Financial support for adult children limits retirement readiness for parents. The latest study from Merrill Lynch reveals that parents are sacrificing their own financial security in retirement to support children whose financial independence has been delayed.
Most parents provide financial support to adult children ages 18 to 34, according to recent research from Merrill Lynch. Incredibly, each year parents spend twice as much supporting their adult children than they do contributing to their own retirement ($500 billion spent on adult children, $250 billion in contributions to retirement accounts).
“In this new era of delayed financial independence of young people, financial planning is becoming an ongoing family project with longer and different economic interdependencies than we’ve seen before,” says Ken Dychtwald, Ph.D., CEO and founder of Age Wave.

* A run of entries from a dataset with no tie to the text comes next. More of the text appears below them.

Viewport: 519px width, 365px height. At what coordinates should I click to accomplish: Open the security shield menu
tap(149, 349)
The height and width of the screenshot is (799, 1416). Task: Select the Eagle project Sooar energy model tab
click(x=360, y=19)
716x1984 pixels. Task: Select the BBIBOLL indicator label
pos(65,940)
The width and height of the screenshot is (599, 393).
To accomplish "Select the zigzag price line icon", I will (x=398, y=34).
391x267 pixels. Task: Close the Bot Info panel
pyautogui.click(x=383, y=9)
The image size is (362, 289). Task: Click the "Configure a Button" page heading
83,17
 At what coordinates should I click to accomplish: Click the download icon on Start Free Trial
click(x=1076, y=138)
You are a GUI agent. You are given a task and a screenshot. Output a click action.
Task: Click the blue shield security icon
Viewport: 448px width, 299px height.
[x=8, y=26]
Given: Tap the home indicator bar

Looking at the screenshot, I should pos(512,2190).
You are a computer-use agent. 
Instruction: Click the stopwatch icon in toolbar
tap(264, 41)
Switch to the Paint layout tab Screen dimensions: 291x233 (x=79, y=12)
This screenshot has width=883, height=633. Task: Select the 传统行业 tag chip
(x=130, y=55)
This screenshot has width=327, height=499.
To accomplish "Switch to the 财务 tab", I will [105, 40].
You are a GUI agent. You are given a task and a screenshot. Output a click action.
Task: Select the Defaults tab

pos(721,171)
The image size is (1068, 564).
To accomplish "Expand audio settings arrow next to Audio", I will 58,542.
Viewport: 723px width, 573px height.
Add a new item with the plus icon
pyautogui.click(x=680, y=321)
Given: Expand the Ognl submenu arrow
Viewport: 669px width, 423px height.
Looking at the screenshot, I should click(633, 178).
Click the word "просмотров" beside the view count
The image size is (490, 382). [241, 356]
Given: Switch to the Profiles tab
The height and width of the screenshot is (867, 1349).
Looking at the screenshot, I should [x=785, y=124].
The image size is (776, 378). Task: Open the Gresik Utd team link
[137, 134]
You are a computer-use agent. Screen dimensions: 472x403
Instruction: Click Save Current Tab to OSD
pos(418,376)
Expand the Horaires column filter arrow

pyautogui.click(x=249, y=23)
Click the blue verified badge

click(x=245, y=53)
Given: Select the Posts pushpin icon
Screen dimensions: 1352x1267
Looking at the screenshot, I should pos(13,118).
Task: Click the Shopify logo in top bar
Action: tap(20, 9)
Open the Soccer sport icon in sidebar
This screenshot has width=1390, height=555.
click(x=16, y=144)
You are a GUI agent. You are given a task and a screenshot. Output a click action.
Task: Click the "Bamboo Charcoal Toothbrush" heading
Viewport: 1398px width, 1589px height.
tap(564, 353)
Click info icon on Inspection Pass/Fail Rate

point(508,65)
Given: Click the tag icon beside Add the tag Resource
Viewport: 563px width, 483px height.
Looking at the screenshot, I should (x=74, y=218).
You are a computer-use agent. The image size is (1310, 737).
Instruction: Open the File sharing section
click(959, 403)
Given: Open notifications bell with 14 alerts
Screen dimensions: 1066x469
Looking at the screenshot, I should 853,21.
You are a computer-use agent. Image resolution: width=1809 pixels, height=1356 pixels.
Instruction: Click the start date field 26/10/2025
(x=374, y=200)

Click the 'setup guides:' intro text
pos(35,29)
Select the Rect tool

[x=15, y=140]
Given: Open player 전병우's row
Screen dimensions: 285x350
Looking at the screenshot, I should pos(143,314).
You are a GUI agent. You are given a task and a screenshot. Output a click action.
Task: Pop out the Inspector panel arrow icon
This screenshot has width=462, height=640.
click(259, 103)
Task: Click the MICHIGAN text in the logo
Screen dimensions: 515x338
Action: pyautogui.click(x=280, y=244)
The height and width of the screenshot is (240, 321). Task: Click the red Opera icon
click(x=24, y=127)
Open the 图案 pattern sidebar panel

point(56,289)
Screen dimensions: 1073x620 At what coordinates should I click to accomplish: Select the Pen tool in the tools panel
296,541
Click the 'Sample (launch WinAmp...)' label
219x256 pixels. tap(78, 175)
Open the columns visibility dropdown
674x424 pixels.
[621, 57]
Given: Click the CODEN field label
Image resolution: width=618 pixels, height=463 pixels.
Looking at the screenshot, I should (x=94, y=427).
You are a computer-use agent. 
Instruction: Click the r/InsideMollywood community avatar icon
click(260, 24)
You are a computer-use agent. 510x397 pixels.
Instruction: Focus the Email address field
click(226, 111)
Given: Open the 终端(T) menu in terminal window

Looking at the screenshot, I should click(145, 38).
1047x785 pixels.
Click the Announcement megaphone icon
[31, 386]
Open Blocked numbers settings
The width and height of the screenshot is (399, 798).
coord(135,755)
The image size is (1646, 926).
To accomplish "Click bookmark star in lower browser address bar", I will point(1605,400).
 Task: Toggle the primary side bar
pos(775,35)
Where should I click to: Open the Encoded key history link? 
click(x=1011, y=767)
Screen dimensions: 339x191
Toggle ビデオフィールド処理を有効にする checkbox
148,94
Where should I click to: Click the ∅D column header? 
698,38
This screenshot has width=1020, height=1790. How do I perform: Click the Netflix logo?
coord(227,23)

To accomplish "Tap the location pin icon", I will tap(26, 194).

There are 173 million parents in the U.S. and 76 million have children under the age of 18. The average cost of raising a child today to age 18 is estimated to be more than $230,000. Most new parents are surprised by how much money they spend paying for childcare and other expenses like diapers and dental work. More than 60 percent of parents encounter financial difficulties associated with parenting.
Financial support doesn’t end when a child turns 18. A third of early adults ages 18 to 34 still live with their parents. More than 70 percent of parents say they have put their children’s interests ahead of their own need to save for retirement. Over 80 percent are willing to make a major financial sacrifice for adult children.
“While it’s tempting to help your kids get a good start, early adulthood expenses can be big-ticket items, like cars, rent and grad school tuition. If you can afford to help out, that’s great, but be clear on your intent, set clear boundaries and don’t imperil your own finances,” says Stacy Allred, managing director and head of the Merrill Lynch Wealth Management Center for Family Wealth. “Remember that one of the greatest gifts you can give your kids is financial independence and security.”
When it comes to educating children about personal finances parents are better at teaching them how to pay off debt than they are at teaching them to invest early and benefit from compounding interest. More than 70 percent of parents wish they had help teaching their children about investing. A whopping 90 percent of parents would like personal finances to be taught to children in school.
It’s difficult to educate children on personal finances when most parents experience significant financial stress themselves. Employer-sponsored financial wellness programs can make a real difference by helping parents better manage their own money so they can teach their children to do the same.